Kubecost 2.4 brings GPU utilization into the equation in order to build a picture of GPU efficiency. By understanding how much of a GPU a container uses, Kubecost therefore understands how much is idle. And with an understanding of both, it becomes possible to determine how efficiently a workload is using that GPU.

Efficiency Report

Although several areas of Kubecost have been enhanced with this new sense of GPU awareness, the Efficiency Report, introduced in Kubecost 2.3, is the real star of the show. The Efficiency Report now includes columns for GPU Workload Idle as shown below. When accessing the “Resource idle by workload” view of the Efficiency Report, this column will provide a cost associated with the portion of a GPU requested by your containers but unused. Especially for those AI/ML workloads which often saturate a GPU but only for a short period of time and then keep running, this view helps you understand how to locate those workloads.

Efficiency Report with workload idle

Kubecost doesn’t stop there but also includes a window into your infrastructure idle. In the “Resource idle by cluster” view shown below, the Efficiency Report will also show you GPUs which have not been requested at all and the wasted cost associated. This view is critical for helping you identify large areas of waste associated with GPUs populated in nodes which are completely unused.

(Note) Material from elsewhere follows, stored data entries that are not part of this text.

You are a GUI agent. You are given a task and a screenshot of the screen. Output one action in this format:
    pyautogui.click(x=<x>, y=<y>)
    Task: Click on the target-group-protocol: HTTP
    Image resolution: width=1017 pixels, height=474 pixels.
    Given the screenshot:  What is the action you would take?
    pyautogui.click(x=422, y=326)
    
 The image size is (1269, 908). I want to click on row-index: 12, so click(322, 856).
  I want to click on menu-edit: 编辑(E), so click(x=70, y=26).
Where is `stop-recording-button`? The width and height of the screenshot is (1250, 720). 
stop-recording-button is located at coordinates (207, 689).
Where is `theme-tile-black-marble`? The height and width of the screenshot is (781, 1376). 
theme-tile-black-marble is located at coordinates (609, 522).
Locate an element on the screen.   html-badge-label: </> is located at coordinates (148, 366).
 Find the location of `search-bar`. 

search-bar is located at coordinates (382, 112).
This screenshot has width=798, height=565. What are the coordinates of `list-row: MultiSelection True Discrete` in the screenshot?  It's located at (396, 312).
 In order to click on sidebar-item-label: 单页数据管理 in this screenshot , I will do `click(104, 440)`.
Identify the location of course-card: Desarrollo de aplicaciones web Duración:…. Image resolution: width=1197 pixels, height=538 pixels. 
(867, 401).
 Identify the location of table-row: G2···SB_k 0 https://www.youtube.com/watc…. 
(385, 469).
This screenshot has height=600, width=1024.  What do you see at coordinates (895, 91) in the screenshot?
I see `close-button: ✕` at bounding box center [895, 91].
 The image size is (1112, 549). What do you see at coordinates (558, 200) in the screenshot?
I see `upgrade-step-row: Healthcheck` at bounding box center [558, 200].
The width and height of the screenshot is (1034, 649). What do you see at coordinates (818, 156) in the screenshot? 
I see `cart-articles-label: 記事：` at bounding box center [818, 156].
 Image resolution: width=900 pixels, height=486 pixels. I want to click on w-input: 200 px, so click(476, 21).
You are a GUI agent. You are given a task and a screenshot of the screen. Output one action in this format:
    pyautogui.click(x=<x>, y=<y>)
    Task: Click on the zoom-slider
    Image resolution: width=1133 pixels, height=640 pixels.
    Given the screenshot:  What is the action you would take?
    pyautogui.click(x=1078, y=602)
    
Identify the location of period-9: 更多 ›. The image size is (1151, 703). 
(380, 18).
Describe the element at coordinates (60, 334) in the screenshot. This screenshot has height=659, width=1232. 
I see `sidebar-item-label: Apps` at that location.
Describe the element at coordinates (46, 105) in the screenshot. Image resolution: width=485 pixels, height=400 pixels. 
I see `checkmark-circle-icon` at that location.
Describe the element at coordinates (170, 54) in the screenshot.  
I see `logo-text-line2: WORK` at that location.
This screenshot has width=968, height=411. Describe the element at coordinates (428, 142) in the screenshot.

Efficiency Report with infra idle

You can also expect to see other areas of Kubecost 2.4 include similar notions of GPU efficiency in widgets for many different resources in the UI, for example on the Overview and Cluster Details pages.

Cluster Efficiency

In order to make all this happen, Kubecost 2.4 will require the industry-standard NVIDIA component DCGM Exporter which monitors GPUs on Kubernetes nodes and exports metrics in Prometheus format. For more information on how to get up and running, please see our documentation here.

To get started quickly with DCGM Exporter, once you’ve identified the label you use for GPU nodes, add this to a values-dcgm.yaml values file.

serviceMonitor:
  enabled: false

affinity:
  nodeAffinity:
  requiredDuringSchedulingIgnoredDuringExecution:
    nodeSelectorTerms:
    - matchExpressions:
      - key: mylabel
        operator: In
        values:
        - "myvalue"

Then go ahead and install the chart.

helm upgrade -i dcgm dcgm-exporter \
  --repo https://nvidia.github.io/dcgm-exporter/helm-charts \
  -n dcgm-exporter --create-namespace \
  -f values-dcgm.yaml

FAQ

Q: How does this release differ from previous releases when it comes to GPU costs?

A: In Kubecost 2.4, the allocated cost of a GPU will be determined by that container’s usage of the GPU and not by its presence. For example, if a $100/mo. GPU was only being half used, the allocated cost to the container would be around $50 and not the full $100.

Q. Does this require an upgrade of my agents?

A. Yes, this requires you upgrade your agents to 2.4.

Q. What’s next for Kubecost?!

A. In 2.5 and forward, expect to see more exciting enhancements around GPUs including taking efficiency to the next level with proactive savings recommendations.

Q. In what Kubecost editions is this available?

A. All editions of Kubecost, including free, contain this feature.

Q. Is any of this available for OpenCost?

A. Yes! Support for GPU utilization was also added in OpenCost between 1.111 and 1.112, so if you’re a user of OpenCost you should also be able to see your GPU allocation data reflect actual usage.

Closing

Kubecost 2.4 has many valuable enhancements including expanded NVIDIA GPU support which brings GPU monitoring into the picture. This capability helps to ensure that your GPU workloads including AI and ML remain cost compliant through a holistic picture of efficiency, and best of all, it’s available in all editions of Kubecost (including free!).

In the future, be on the lookout for more enhancements in this area including proactive GPU savings!